After all, the goals of individual people differ.
That is why restrictions are imperative, even without a pandemic.
hightor
 
  4  
Reply Mon 29 Nov, 2021 01:13 pm
@maxdancona,
Quote:
If you always put "public good before individual rights" then you have no individual rights.

No. You might have particular freedoms temporarily curtailed depending on the nature of the threat. A curfew that might restrict your "freedom" to walk down a street at night can be lifted. A law banning outdoor burning can be suspended after a drought has ended. Rules and regulations already curb many types of potentially destructive or dangerous behavior – it's difficult to see why getting a jab in the arm is so objectionable when our freedom to do anything we wish is already curtailed in numerous examples. Why not argue that vaccination increases an individual's freedom? There was a palpable feeling of relief during the initial rollout of the vaccines as people returned to public spaces. Refuseniks aren't defending the ideal of individual freedom; they are prolonging the loss of freedom by allowing the pandemic to control our behavior..

Quote:
But the simplistic view; that we must always choose public good over personal freedom means that no one has any personal freedom.

That's your simplistic view.
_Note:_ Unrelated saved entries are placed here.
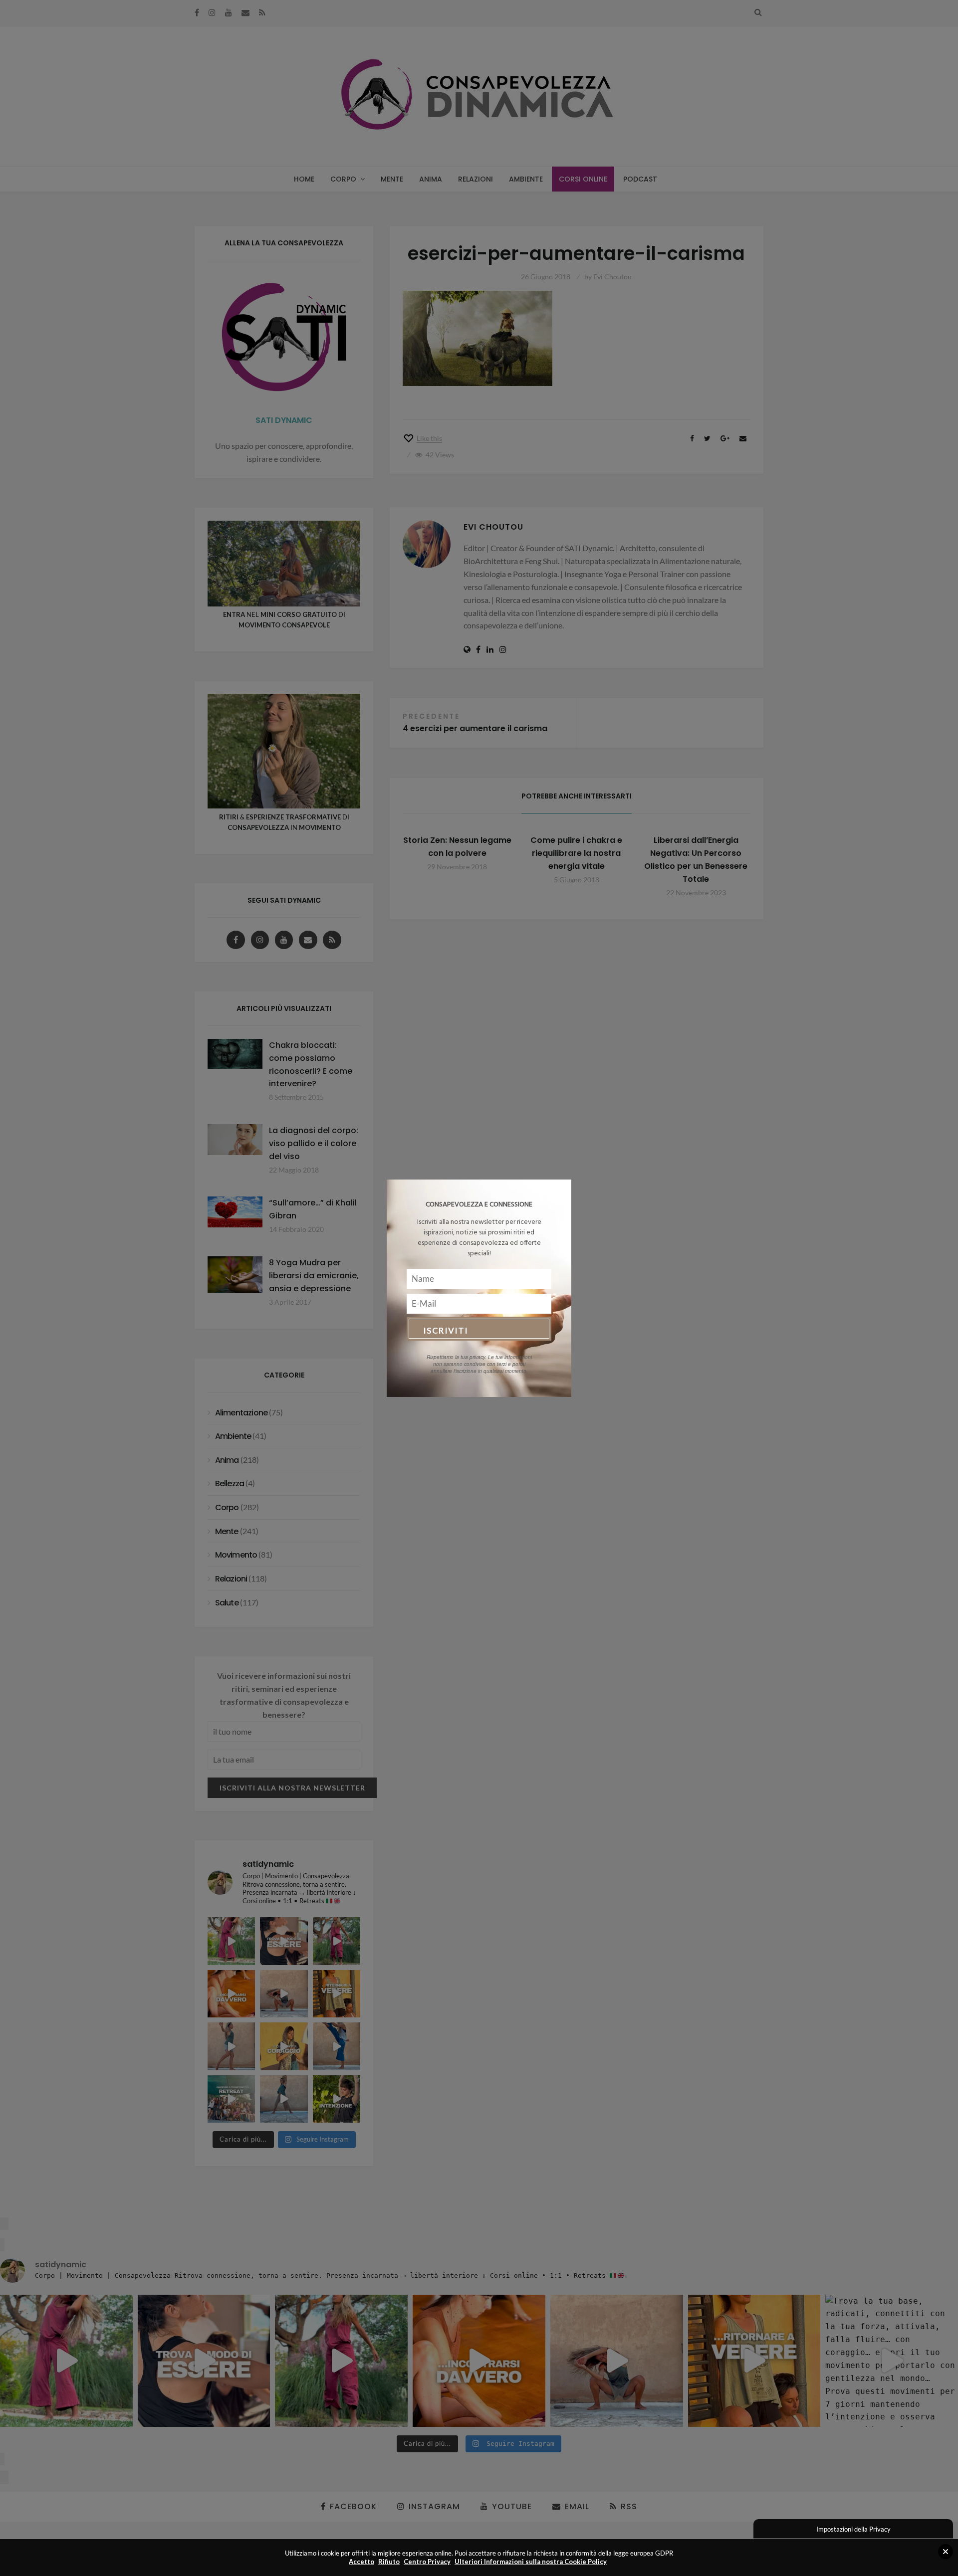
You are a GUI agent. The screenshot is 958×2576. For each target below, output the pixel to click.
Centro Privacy (427, 2562)
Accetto (361, 2562)
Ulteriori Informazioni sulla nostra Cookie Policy (531, 2562)
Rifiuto (389, 2562)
Even mandatory vaccination would still allow individuals plenty of freedom in other areas of their lives.
Mame
 
  4  
Reply Mon 29 Nov, 2021 01:15 pm
@Walter Hinteler,
I agree.
0 Replies
 
maxdancona
 
  -3  
Reply Mon 29 Nov, 2021 01:23 pm
@Mame,
Mame wrote:

Women don't have the right to control their own bodies in Texas. Do you think that's okay? Somehow that is allowed. I was reading this morning of a woman who died from an ectopic pregnancy because the doctors were too afraid to help her. She didn't have the right to control her own body, did she?

You can't have it both ways. Either you're a society who values and upholds individual freedoms and rights or you aren't. She wouldn't harm anyone yet unvaccinated people could.
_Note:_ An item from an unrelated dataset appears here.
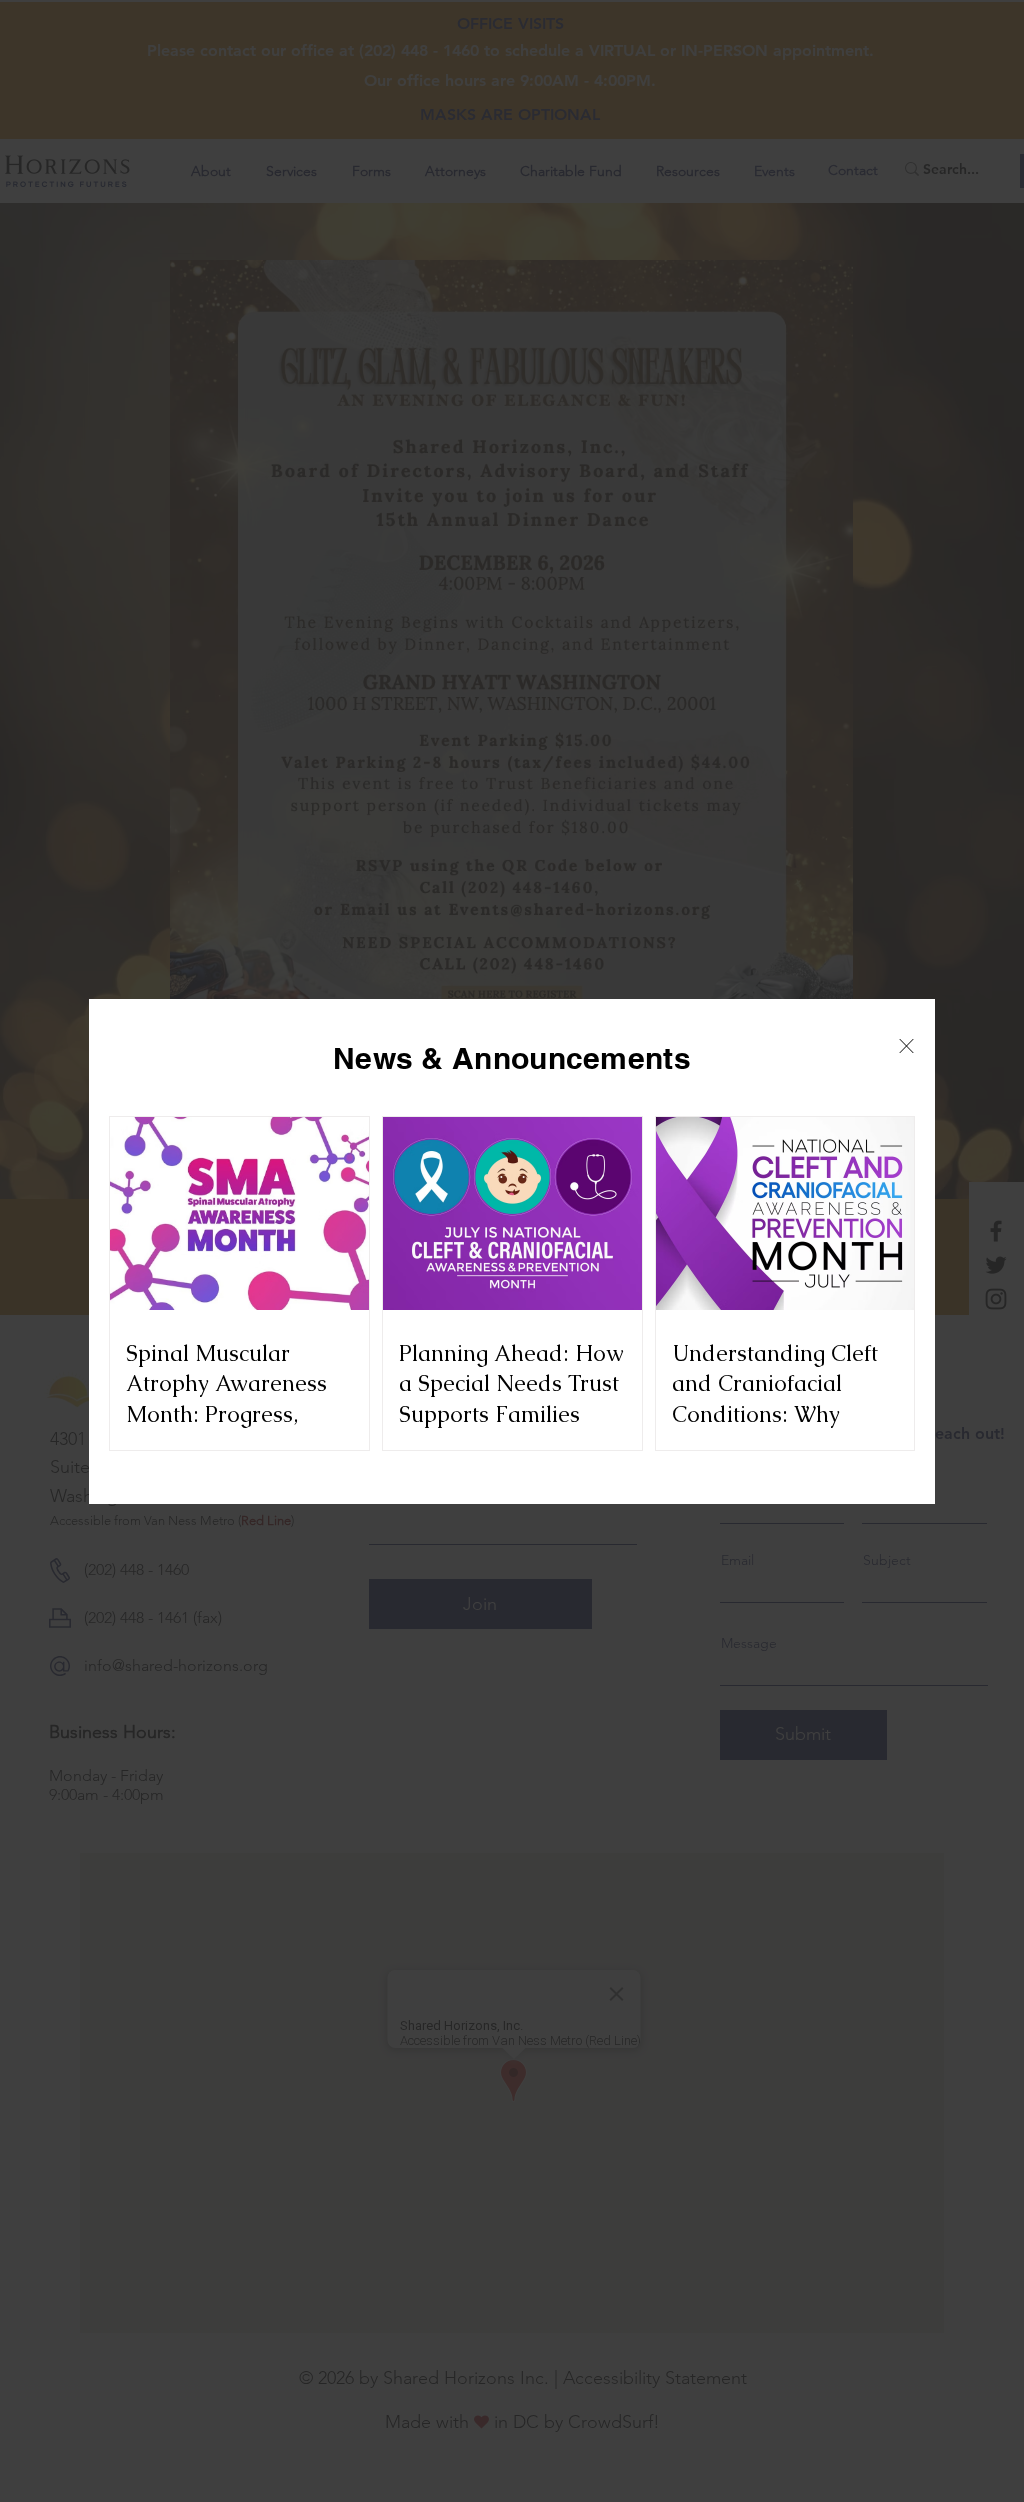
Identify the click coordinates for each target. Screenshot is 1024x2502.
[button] (906, 1046)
Mame, you seem to be agreeing with me here. Not that I have any problem with that.
0 Replies
 
Walter Hinteler
 
  4  
Reply Mon 29 Nov, 2021 01:25 pm
@hightor,
hightor wrote:
Even mandatory vaccination would still allow individuals plenty of freedom in other areas of their lives.
There have been many vaccination mandates in place, even in the USA, quietly saving lives, largely unopposed. Until ...
Well, until something changed/changes, like with new requirements for vaccination against e.g. hepatitis B, anthrax and of course now Covid-19.
0 Replies
 
maxdancona
 
  -2  
Reply Mon 29 Nov, 2021 01:26 pm
@Walter Hinteler,
Walter Hinteler wrote:

In a community, which is what a state is, the completely free, unrestricted use of fundamental rights by each individual would lead to another in turn being impaired in his or her fundamental rights.
After all, the goals of individual people differ.
That is why restrictions are imperative, even without a pandemic.


We agree.

The point I am making is balance. A society that protects individual rights still acknowledges that sometimes they need to be restricted. I have no problem with that.

The problem is when the left refuses to accept that there is a balance. There is not even an acknowledgement that individual rights are important or threatened by forced vaccines.

The reason the political left is extreme is because it is one-sided, refusing to accept that there is any cost to their ideological position.